▶ [WORK TASK] Go through the data below and gather each line containing "emoji".

Stored items
= Beginning of Section =

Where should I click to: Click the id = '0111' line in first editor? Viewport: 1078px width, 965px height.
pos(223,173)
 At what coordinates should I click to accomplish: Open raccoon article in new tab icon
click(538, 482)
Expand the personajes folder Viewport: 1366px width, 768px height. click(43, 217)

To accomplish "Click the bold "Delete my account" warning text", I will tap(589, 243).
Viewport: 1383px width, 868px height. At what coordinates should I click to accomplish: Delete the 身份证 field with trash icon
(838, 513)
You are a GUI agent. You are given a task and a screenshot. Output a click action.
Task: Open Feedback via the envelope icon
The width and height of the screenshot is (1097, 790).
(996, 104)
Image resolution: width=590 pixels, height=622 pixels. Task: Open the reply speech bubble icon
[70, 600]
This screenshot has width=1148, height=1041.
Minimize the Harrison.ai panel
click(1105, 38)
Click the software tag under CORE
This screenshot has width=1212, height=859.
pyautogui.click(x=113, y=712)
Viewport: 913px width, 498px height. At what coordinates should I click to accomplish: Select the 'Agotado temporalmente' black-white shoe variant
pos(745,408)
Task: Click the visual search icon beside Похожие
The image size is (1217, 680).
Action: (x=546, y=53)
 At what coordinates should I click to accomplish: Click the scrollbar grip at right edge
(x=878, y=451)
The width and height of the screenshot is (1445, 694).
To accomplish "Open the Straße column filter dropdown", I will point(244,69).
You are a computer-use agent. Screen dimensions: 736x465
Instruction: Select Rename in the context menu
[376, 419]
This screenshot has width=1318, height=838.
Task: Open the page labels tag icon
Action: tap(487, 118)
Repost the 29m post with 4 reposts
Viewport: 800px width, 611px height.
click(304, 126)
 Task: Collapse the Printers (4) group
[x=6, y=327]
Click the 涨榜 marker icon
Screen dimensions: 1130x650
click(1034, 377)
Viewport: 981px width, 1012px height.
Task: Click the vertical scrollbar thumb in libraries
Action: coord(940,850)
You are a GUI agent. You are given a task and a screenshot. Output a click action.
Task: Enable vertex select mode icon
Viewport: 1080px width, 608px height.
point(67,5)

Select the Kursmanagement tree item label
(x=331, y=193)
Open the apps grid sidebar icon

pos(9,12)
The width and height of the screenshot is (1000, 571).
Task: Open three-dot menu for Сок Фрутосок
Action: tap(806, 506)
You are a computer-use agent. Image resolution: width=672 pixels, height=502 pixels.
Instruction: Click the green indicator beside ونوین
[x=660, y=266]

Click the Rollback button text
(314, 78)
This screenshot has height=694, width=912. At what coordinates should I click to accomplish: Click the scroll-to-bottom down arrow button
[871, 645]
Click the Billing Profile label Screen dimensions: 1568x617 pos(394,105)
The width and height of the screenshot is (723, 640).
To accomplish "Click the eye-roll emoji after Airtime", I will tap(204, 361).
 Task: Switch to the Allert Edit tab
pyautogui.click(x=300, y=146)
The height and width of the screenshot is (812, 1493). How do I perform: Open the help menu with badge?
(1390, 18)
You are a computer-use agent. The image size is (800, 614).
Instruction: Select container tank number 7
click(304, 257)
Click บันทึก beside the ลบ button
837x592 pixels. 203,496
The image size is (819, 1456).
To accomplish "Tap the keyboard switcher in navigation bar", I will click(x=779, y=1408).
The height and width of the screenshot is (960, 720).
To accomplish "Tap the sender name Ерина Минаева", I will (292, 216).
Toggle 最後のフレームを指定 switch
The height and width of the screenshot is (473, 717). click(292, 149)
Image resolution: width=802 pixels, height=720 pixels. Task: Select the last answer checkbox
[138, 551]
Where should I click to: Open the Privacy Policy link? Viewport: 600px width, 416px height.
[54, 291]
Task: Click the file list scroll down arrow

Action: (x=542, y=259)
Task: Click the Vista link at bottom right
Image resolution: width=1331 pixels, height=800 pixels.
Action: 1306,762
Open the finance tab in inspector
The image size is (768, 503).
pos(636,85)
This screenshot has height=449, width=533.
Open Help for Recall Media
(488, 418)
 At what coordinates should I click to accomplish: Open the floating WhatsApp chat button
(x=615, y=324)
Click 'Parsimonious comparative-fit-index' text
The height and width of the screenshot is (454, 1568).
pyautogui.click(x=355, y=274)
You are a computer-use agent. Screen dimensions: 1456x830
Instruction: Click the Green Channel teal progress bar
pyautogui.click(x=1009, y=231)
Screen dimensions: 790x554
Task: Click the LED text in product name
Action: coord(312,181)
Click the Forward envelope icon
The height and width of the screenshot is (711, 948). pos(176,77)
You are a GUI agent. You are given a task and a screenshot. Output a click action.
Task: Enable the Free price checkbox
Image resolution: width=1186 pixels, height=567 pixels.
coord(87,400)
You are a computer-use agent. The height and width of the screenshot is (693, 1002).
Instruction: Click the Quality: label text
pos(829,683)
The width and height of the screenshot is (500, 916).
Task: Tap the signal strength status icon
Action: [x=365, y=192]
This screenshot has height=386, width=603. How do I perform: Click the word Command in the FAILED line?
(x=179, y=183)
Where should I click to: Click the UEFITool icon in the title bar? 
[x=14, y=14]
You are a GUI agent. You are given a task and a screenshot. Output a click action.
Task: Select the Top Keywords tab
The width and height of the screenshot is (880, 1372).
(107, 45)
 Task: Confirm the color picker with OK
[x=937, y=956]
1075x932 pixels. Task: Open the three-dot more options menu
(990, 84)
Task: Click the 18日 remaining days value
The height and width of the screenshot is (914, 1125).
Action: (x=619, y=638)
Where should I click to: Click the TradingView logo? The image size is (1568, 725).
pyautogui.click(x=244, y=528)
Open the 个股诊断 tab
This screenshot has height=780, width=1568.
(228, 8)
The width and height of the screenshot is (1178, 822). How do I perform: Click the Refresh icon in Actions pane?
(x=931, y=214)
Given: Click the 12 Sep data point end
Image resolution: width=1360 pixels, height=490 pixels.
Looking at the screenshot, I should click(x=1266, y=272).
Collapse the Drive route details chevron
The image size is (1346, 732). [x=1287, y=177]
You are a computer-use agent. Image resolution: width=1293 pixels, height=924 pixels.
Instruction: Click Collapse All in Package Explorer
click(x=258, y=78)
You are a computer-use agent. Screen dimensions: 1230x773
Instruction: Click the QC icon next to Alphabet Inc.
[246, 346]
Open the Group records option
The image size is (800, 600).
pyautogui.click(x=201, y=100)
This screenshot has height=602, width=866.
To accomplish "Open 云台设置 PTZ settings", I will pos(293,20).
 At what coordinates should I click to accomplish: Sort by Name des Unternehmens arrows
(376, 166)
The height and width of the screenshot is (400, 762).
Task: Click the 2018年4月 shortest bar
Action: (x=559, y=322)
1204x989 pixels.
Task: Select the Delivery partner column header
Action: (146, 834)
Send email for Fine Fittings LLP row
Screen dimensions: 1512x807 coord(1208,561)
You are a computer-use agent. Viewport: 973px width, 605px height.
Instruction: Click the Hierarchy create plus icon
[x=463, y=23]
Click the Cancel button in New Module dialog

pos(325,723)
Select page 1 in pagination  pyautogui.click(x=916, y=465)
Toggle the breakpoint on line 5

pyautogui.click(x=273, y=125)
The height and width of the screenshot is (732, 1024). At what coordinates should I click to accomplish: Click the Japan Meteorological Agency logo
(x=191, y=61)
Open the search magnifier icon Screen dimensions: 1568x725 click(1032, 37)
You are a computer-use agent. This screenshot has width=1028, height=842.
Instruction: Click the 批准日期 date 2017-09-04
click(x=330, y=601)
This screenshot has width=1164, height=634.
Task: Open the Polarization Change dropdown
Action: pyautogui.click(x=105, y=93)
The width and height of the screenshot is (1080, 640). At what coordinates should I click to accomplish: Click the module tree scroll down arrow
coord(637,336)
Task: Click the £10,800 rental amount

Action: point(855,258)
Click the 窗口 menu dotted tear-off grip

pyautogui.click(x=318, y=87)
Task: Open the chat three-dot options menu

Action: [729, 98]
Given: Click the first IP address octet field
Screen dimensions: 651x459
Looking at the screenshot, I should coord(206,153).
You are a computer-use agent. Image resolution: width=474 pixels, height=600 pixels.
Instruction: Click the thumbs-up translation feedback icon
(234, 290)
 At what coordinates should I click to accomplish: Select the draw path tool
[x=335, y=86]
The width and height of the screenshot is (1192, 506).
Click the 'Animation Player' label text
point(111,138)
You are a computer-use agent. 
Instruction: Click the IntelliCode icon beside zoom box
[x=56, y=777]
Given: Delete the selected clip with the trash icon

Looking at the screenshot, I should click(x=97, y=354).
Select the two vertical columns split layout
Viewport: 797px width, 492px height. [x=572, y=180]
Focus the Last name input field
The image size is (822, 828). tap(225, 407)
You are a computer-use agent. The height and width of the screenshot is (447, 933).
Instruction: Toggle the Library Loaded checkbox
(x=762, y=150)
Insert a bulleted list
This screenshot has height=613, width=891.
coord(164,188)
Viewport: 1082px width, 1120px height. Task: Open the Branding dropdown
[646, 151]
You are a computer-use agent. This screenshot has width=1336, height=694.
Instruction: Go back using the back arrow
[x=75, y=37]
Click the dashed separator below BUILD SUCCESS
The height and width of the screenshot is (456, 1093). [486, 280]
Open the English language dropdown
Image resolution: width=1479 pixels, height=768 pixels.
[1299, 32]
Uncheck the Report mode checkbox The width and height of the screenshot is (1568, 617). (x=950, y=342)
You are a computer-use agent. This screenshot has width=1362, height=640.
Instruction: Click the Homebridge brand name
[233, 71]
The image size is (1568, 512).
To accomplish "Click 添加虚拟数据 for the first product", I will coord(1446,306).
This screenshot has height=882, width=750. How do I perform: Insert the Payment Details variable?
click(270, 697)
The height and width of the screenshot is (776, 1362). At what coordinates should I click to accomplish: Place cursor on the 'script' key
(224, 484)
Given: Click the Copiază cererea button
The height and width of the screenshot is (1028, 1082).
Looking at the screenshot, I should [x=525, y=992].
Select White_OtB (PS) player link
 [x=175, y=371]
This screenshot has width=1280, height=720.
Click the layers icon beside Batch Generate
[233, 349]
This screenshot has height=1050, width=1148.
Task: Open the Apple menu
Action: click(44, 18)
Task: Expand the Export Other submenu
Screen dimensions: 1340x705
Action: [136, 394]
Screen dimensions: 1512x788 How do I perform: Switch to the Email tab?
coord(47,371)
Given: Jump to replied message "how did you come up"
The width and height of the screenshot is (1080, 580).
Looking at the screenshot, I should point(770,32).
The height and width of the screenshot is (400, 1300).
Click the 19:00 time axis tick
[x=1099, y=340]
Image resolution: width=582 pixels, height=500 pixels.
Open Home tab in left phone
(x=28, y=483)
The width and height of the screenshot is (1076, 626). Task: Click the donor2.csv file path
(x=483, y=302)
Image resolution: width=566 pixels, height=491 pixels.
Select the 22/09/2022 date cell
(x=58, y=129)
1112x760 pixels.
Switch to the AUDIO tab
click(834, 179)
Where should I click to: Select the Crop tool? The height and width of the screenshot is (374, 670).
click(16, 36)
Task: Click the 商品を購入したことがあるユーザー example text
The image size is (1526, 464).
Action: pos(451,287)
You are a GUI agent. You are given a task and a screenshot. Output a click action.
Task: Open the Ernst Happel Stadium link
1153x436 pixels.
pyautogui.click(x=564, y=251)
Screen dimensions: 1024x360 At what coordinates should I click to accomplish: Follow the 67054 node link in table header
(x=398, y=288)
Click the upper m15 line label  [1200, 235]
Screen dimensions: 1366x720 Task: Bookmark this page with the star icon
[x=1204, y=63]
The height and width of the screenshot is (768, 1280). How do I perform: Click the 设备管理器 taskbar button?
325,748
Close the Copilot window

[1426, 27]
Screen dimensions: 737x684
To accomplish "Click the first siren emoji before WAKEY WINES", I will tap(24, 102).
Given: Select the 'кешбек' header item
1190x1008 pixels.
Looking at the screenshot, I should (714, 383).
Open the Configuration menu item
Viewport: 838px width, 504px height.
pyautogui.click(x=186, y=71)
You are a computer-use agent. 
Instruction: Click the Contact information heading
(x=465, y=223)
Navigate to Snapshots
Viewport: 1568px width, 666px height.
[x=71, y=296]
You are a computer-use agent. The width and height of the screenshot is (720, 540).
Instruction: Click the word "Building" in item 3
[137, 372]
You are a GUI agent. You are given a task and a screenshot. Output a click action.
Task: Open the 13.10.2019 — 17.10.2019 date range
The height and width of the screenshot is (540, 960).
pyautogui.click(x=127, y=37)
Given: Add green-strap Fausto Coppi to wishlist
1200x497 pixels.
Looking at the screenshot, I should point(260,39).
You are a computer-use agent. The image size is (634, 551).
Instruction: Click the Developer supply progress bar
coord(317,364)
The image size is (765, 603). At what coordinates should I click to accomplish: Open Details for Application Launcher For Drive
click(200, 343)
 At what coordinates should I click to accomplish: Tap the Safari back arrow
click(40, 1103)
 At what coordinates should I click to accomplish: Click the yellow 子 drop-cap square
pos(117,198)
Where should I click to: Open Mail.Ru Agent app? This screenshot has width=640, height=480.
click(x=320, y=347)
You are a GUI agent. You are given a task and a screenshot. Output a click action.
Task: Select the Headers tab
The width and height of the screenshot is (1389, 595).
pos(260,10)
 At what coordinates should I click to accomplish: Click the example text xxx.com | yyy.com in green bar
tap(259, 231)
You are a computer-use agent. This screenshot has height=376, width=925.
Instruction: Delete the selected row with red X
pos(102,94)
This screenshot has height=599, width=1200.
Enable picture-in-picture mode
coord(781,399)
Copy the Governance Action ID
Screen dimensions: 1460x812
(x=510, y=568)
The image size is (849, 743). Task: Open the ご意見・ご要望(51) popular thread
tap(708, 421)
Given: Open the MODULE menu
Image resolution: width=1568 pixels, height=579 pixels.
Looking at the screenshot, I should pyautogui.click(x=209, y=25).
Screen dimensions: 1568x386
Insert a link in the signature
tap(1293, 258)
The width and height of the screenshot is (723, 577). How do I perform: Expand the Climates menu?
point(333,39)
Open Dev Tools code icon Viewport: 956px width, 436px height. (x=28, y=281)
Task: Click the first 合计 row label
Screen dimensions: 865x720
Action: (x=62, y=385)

= End of Section =

▶ [ANSWER SPACE]
To accomplish "Click the eye-roll emoji after Airtime", I will tap(204, 361).
To accomplish "Click the first siren emoji before WAKEY WINES", I will tap(24, 102).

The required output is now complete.